R – Nenhum (risos). E eu, "nossa, do que vale ser cordelista se não consigo vender cordel nenhum?", mas ao mesmo tempo, eu me conformava porque achava bonito deixar registrada aquela poesia que fiz com tanta inspiração em protesto. Era o primeiro, não tinha problema. As pessoas colocam a história pela história, eu não… Eu fiz uma sátira e ficava feliz quando as pessoas entendiam, "nossa, que sátira, que irônico". Eu ficava, "nossa, até que enfim alguém entendeu o sentido dessa coisa". Um dia, pego os meus cordéis, coloco num saco, pego o violão e digo para minha madrasta, "vou ali", "tu vai aonde?". Meu pai morava em Juazeiro com a minha madrasta, isso em 83. "Eu vou ali", "ali aonde?", "não sei", "tu volta para o almoço?", "acho que volto". Olha, isso no dia 15 de maio de 1983. Eu saio dali de Juazeiro e vou para Cajazeiras. De Cajazeiras eu vou numa universidade, "vou levar esses livros pras universidades". Ali encontro um colega, "como é, Inácio? O que foi, o que é isso?", digo "rapaz, isso é um livrinho que eu escrevi". O cara leu, leu, e "cara, nossa velho, isso vai vender na UFPB (Universidade Federal da Paraíba)". Cajazeiras é minha terra, chego lá e encontro um cara que eu já conhecia há anos e fala comigo da universidade. Na universidade, eu encontro exatamente aquele advogado que me causou dúvidas- o cara era o diretor da universidade (não era reitor, era diretor). Ele me conhecia e estava fazendo doutorado, era um advogado experiente. E aí, de repente me encontro com ele. "Opa, Inácio, o que está fazendo aqui?", "cara, eu tô querendo distribuir o meu cordel, quando ele olhou o cordel "ah rapaz, é disso aqui que estamos precisando. Olha só, é disso que estamos precisando. Culturalmente a universidade está morta, estamos precisando divulgar esse tipo de material, precisando de gente ousada. Você vai vir aqui amanhã e eu vou dar aula. Deixe comigo que eu vou passar e recomendar que todas as salas comprem o seu cordel", digo "opa, o negócio está melhorando". No dia seguinte cheguei com os cordéis na sala dele. "Vai, conta aí quantos cordéis você vai distribuir aqui que esse já é por minha conta" e já foi me pagando. Tinha umas trinta pessoas na sala, distribuí e ele já pagou.

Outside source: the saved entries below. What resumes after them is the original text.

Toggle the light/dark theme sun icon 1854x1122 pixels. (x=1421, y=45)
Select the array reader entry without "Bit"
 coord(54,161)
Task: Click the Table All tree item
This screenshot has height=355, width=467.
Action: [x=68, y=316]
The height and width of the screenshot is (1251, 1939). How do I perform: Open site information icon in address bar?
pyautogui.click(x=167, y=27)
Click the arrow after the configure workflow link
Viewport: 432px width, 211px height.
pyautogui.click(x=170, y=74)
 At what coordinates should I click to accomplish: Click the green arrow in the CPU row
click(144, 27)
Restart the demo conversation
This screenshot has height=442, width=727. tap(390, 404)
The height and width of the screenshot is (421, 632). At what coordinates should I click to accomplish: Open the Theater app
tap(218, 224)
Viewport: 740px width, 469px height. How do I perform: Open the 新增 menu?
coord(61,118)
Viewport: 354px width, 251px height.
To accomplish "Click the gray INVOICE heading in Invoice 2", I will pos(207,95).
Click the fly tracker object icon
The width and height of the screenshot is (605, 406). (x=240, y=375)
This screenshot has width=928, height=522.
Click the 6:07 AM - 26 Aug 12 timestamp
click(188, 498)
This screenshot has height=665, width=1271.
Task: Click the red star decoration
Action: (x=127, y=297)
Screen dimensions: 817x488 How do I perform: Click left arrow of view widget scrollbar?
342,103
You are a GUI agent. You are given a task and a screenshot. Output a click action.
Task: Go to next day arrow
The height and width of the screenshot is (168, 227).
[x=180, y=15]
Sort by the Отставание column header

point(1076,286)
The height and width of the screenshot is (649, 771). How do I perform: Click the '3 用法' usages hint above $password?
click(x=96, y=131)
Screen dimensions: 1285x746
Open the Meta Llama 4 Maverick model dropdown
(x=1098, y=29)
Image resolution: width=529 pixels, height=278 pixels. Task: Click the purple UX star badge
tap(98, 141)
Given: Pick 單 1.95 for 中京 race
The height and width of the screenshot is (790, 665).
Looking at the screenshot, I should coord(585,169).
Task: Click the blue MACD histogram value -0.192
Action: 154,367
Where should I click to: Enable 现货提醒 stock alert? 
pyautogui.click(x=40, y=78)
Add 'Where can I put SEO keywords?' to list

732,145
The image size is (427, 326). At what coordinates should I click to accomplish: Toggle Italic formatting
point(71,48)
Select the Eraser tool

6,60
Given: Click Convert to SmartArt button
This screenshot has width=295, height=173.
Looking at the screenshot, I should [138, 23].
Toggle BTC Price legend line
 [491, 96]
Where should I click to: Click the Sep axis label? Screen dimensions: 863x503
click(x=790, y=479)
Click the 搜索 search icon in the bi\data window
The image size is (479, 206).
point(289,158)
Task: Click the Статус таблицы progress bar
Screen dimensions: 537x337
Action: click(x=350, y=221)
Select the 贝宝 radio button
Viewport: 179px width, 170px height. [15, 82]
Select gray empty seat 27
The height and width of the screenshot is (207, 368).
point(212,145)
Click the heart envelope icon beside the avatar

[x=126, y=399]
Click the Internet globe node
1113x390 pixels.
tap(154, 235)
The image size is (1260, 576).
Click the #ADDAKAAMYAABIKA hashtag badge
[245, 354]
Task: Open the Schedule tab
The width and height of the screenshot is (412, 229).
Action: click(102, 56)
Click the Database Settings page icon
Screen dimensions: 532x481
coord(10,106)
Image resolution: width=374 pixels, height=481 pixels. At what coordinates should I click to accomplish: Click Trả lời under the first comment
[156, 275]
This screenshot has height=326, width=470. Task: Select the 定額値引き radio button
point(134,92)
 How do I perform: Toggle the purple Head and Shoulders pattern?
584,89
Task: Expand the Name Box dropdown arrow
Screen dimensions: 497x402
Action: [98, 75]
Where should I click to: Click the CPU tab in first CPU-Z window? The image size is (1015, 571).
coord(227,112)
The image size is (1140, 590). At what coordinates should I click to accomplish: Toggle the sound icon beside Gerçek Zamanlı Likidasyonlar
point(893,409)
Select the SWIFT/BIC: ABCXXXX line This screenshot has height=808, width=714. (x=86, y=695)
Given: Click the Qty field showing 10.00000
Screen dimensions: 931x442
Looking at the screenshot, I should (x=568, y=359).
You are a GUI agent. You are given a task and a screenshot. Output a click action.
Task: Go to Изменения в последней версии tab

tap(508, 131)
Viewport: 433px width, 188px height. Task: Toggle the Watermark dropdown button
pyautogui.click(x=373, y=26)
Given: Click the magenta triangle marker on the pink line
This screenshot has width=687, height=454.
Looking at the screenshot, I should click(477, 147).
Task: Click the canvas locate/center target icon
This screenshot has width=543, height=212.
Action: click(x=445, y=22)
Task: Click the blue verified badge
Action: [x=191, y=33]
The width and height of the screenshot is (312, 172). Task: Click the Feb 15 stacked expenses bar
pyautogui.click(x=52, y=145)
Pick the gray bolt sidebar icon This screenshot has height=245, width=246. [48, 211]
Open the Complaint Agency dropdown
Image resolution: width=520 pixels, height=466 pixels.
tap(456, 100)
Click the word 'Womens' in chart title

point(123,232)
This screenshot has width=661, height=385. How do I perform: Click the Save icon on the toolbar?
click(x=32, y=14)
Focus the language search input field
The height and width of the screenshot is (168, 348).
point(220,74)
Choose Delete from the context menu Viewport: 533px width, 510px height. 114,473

P/1 – Você vendia a dois reais, três…?
R – Não era real nessa época. Eu acho que eram 100 cruzeiros.
P/1 – Mas hoje seria quanto?
R – Hoje seria… Talvez pudesse ser, sei lá, 2 ou 3 reais. Eram 100 cruzeiros e eu saí, "nossa, quanto dinheiro". Saí, fui para outras salas… Nossa, eu estava com um bolo de dinheiro no bolso e tava me faltando o fôlego, "ai, eu nunca vi tanto dinheiro na minha vida". Fiquei perturbado de tanto dinheiro que era. E aí, fui outro dia, fui outro dia, e tinha gente que deixava para pagar no outro dia e eu ía. A universidade era grande, várias turmas… Só sei que distribuí quase 1.000 cordéis lá pela universidade. O cara recomendou os outros professores, "ah, o doutor José Leite recomendou para mim que eu recebesse você aqui na sala. Você pode conversar com o pessoal aqui" e falava "essa cara aqui o doutor José Leite mandou que os estudantes fizessem um trabalho sobre essa literatura". Nossa, eu cheguei um dia lá e me chamaram para apresentar o trabalho, para eu ver se tinham interpretado bem o cordel. "Olha, eu coloquei isso assim, você acha que interpretei bem? Acha que vou pegar nota boa?", digo "rapaz, é o que você achar, se você acha isso, então é isso. Não tem certo nem errado". Só sei que saí e aí é quando me torno um cordelista e que esse cordel é espalhado por todos os cantos. Eu estou com um violão lá na feira e tinha um cordelista vendendo e cantando na gaita difusora. Na difusora que colocavam, funcionava a bateria, o microfone e a banca de cordel. Eu chego lá, começo a conversar com o cara, ele fazia uns cordéis também e disse "nossa…". Mas esse dinheiro que eu peguei também, em pouco tempo eu gasto. Em uns dois ou três meses que passo lá em Cajazeiras, acabo gastando o dinheiro. Não sabia nem o que fazer com ele.